Protest ist berechtigt

Von Rüdiger Wala

Warum demonstrieren „die“ in Gorleben? Wir steigen doch aus der Atomenergie aus. Der Müll muss doch irgendwo hin. Irgendwo in Deutschland und nicht in Sibirien. Und was das alles kostet – der Transport, der Polizeieinsatz. Protest gegen den Castor hat doch keinen Sinn mehr.

Das mag man denken. Ich finde: Das ist falsch gedacht. Protest hat weiterhin viel Sinn. Ich habe viel Verständnis für die Menschen aus dem Wendland und für die Atomkraftgegner. Sie misstrauen der Politik – und das tun sie aus einem Grund: Wir hatten schon mal einen Beschluss zum Atom­ausstieg. Das war im Jahr 2000. 2010 stieg die schwarz-gelbe Bundesregierung aus dem Ausstieg aus. Die Katastrophe von Fukushima brachte ein erneutes Umdenken. Doch ist es dauerhaft? Das letzte Atomkraftwerk in Deutschland geht 2022 vom Netz. Zehn Jahre Zeit für Lobbyisten für ein neues Umdenken zu sorgen.

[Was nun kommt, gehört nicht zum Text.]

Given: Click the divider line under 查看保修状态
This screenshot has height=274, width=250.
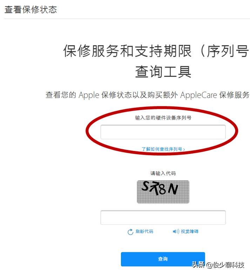Looking at the screenshot, I should pos(127,19).
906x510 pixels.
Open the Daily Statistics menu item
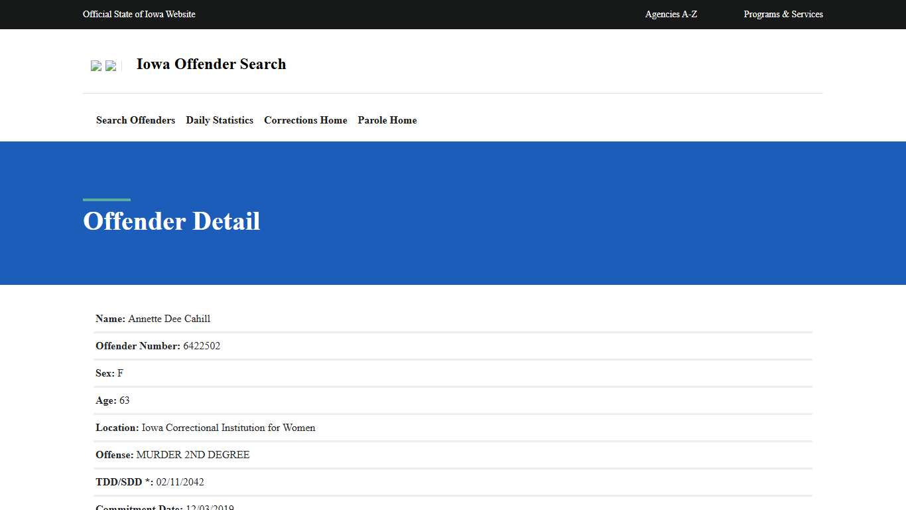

Misstrauen auch in einer zweiten Frage: die „ergebnisoffene Suche“ nach dem besten Standort für ein Endlager, das hochradioaktiven Müll aufnehmen kann. Ob Salz, Ton oder Granit am besten geeignet sind, ist eine offene Frage. Doch während die Politik vollmundig von einer weißen Landkarte spricht, wird in Gorleben der Salzstock weiter erkundet. Eine ergebnis­offene Suche sieht anders aus: Sie beginnt mit dem Ausradieren des schwarzen Flecks Gorleben. Die Erkundung hätte eingestellt, der Castor-Transport abgesagt werden müssen. Das hätte Vertrauen geschaffen. Nicht zuletzt, weil es zumindest widersprüchliche Ergebnisse bei den Strahlenwerten am Zaun des Zwischenlagers gibt. Ein weiteres Kapitel in der von Ungereimtheiten nicht armen Geschichte von Gorleben.

Anlass zum Protest gibt es weiter: Spätestens, wenn wieder Castoren gen Wendland rollen. Im nordenglischen Sellafield warten 21 Behälter mit strahlenden Hinterlassenschaften der Wiederaufbereitung auf dem Rücktransport. So wie es zurzeit aussieht, kommen auch diese Castoren nach Gorleben. 2014 könnte es so weit sein.